As a deputy recorder, Johnson records documents, assists the public in getting copies of warranty deeds, updates plat maps as ownership changes and more.
As the recorder, Johnson will “kind of do the same thing, but the recorder is over the office and they make sure everything is correct,” Johnson said.
Johnson will also update employees on current state code and what the law requires of them, she said.
Johnson will take office Jan. 5 after having worked with current recorder Reed Hatch for nearly 15 years.
“I’m excited,” Johnson said. “I’ve taken different classes on mapping and parcel information, so I feel I am ready to take over. I have big shoes to fill, but I’m ready to do it.”
Johnson has always lived in Sanpete County. She grew up in Sterling and now lives in Manti.
“I love Sanpete County. I love raising my children here,” Johnson said, noting that her family and her children’s father’s family are from Sanpete. “It’s the best place to be and to stay.”
Johnson said that generally, she has loved working for the county.
“Serving the public is not always easy because people come in with problems. But I try to listen to what their concerns are,” Johnson said. “I’ve made a lot of friendships over the years with people coming in.”

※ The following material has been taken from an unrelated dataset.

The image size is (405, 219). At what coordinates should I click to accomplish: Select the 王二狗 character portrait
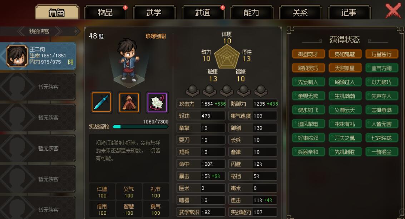[x=17, y=56]
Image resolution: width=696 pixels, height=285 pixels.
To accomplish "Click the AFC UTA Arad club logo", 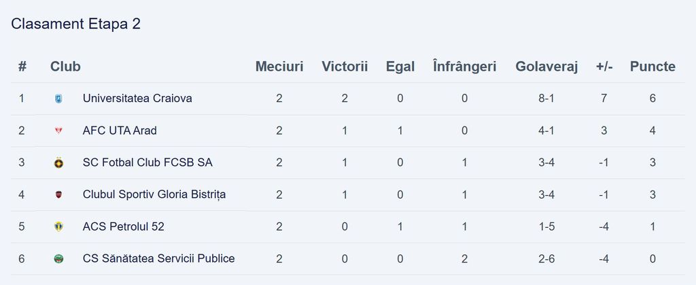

Johnson added that she loves her co-workers.
“I mean, you spend more time with them than your family,” Johnson said.
The county commissioners listen when the recorder’s office has concerns, Johnson said.
“I feel like it is a pretty good working situation,” she said.
Johnson has taken courses from recorders from different counties in cadastral mapping, computer mapping and applied mathematics.
As the recorder, Johnson will also attend various meetings. In preparation for the job, Johnson went to a few commission meetings with Hatch and attended a Utah Association of Counties conference in November of last year, when recorders from all over the state met and discussed issues, changes in state code and how folks do things in their offices.
“I have met quite a few county recorders in the state,” Johnson said.
Johnson also attended this year’s conference on Zoom.
Another deputy recorder has worked in the recorder’s office longer than Johnson, but she “didn’t have any desire to file for office,” Johnson said.
“It was my choice, ultimately,” she added.
When asked what made Johnson want to run, Johnson said, “I just don’t want someone to come off the street.”
“It’s a lot of learning day-to-day,” Johnson said. “I feel like I put the time in and I understand the job … I felt like I should step up and do it.”
Johnson said she didn’t know how to answer a question of what she is most looking forward to as the recorder, though she did say, “I am looking to do the best job that I can do and hopefully I can continue to keep the office running how it needs to be ran and I’ll just do the best that I can and help the public.”
Before being a deputy recorder, Johnson was working part-time at Zions Bank and needed full-time work. Then she came across the deputy recorder opening on the Utah Department of Workforce Services website.
“I took a risk and applied,” said Johnson, noting that she didn’t have “a ton of knowledge” about what the job required.
“I’ve been here ever since,” Johnson said. “I didn’t think I would end up where I’m at.”